O convento tinha a forma de uma margarida. Desprendendo-se de uma torre cilíndrica, cada cela formava uma pétala. Entre uma e outra cela, no pouco espaço de muro da torre que permanecia descoberto, havia uma fenda, fechada por um vitral colorido. Conforme a deslocação do sol em redor do convento, no interior do quarto cilíndrico, havia uma luz com a cor que jorrava do vitral que protegia a fenda atingida pelos raios de sol. Se a luz era azul, era meio-dia, cor de laranja era já hora da ceia e assim para todas as outras horas do dia. De noite, a lua substituía o sol.
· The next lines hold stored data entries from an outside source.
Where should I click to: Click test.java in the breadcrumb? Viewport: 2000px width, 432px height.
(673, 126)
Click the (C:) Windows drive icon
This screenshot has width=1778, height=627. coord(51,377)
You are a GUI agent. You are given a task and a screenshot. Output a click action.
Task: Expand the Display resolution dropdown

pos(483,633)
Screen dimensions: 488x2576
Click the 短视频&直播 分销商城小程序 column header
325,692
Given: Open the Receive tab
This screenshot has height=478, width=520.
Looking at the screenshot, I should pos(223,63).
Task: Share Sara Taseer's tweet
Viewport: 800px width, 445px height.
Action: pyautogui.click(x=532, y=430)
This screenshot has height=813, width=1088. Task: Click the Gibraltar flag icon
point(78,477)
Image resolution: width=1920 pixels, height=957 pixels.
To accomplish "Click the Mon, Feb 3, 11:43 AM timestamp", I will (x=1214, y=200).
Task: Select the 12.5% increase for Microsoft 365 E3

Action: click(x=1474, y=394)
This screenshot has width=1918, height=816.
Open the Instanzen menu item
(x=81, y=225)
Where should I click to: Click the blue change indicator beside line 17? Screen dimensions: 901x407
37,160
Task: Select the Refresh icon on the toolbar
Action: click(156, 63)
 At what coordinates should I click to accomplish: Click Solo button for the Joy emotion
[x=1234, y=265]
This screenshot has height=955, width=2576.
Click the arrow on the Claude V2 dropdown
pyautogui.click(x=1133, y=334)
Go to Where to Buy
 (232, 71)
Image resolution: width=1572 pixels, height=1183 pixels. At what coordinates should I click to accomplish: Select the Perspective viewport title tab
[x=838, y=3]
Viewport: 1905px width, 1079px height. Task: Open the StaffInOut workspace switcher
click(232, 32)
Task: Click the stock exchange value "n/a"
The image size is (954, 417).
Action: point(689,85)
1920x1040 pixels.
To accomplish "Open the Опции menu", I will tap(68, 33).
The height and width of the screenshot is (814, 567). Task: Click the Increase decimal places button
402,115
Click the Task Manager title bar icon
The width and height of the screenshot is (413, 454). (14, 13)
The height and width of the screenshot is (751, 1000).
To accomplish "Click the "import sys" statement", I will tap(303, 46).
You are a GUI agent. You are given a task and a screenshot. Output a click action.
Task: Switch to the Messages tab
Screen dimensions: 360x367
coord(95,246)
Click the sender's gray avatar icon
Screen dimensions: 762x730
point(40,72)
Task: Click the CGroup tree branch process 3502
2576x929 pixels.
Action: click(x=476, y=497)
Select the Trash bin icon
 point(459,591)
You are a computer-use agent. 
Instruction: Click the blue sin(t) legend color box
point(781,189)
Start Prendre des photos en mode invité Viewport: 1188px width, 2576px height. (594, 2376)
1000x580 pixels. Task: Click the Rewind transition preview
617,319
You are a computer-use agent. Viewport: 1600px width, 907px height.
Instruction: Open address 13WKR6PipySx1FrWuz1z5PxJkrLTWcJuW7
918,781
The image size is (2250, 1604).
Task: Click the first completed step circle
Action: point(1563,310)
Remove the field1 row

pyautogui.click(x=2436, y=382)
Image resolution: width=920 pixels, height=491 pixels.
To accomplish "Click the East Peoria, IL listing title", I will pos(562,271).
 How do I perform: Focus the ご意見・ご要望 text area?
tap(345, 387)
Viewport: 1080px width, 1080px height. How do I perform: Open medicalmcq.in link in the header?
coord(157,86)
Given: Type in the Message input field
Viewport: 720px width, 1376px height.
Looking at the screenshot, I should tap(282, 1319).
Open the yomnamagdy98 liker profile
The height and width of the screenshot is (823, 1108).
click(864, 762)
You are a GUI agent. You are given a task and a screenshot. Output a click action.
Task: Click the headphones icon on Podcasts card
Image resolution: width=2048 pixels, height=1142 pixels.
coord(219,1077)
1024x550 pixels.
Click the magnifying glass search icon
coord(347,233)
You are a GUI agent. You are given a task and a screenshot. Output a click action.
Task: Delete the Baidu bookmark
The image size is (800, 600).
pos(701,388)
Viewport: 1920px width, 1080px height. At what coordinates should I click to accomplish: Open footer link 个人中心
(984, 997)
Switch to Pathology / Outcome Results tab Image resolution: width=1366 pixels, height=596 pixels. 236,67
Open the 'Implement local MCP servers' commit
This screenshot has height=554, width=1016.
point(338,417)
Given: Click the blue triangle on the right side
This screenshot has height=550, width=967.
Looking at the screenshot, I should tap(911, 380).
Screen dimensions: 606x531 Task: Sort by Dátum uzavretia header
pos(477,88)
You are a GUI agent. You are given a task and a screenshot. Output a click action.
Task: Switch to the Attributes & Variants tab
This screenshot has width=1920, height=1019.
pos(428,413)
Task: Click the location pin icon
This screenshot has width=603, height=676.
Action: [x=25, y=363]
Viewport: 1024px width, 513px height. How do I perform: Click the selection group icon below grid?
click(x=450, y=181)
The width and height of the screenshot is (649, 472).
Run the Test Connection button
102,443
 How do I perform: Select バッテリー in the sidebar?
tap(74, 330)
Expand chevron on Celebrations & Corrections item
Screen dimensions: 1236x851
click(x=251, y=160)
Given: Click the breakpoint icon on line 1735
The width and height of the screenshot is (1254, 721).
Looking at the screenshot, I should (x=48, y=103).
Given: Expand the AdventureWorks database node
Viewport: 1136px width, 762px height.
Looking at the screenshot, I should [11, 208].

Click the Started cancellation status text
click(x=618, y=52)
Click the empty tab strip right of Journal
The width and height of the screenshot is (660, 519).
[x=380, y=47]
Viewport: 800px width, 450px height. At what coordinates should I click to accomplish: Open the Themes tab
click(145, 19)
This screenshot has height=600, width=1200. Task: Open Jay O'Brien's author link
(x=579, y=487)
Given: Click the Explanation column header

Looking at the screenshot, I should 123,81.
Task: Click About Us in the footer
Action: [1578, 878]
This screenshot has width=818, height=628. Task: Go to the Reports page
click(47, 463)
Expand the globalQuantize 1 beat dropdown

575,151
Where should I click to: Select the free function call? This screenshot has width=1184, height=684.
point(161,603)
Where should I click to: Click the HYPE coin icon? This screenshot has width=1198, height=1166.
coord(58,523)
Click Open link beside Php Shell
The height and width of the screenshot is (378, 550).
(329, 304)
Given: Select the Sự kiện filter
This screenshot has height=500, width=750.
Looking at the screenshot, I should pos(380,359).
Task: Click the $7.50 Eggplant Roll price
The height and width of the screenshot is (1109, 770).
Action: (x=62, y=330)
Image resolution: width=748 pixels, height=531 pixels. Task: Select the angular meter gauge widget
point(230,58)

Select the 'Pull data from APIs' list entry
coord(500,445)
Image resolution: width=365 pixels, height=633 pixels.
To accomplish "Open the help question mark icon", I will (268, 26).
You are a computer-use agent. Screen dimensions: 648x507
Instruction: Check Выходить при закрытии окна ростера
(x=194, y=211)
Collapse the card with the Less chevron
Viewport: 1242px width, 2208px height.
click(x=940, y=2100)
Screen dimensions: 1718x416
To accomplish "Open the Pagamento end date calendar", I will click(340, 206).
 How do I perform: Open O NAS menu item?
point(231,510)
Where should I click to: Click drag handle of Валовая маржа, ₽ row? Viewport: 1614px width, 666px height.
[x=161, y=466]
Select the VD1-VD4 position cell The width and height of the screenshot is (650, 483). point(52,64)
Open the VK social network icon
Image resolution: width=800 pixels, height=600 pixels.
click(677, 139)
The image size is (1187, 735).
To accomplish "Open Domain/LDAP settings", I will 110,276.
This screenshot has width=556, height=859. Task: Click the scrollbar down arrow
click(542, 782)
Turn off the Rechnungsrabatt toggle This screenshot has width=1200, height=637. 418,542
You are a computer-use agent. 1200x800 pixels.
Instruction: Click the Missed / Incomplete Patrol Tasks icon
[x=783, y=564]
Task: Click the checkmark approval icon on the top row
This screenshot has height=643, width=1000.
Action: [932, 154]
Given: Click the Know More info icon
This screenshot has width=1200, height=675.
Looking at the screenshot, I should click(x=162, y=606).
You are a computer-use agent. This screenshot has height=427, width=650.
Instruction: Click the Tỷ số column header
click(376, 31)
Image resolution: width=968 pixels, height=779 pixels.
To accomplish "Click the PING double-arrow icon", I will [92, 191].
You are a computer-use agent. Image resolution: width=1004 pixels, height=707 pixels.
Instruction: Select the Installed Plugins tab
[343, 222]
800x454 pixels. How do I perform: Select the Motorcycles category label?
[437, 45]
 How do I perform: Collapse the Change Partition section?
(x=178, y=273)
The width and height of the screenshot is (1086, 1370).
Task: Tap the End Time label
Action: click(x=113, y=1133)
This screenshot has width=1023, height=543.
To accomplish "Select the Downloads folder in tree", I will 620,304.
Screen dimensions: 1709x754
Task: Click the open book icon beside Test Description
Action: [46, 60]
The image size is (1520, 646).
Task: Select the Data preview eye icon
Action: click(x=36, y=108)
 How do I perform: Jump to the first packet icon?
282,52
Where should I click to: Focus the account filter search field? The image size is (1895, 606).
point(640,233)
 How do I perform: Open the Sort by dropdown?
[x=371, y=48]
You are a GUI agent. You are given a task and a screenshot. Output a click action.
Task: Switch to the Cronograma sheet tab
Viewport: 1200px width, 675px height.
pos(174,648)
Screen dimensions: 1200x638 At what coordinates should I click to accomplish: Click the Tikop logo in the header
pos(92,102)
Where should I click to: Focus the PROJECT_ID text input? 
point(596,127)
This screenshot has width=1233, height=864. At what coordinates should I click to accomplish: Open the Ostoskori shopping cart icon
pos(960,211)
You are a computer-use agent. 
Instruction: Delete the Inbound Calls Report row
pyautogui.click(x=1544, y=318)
No Inverno, com o céu encoberto, os monges passavam dias e dias sem saber a hora exacta e eram felizes, porque as suas vidas caminhavam de modo desordenado, especialmente no momento do encontro para o canto nocturno. Ou o levantar era demasiado cedo ou demasiado tarde e cada um acabava, assim, por cantar sozinho e os outros depois ou antes dele. Os cânticos solitários inundavam o céu até ao amanhecer.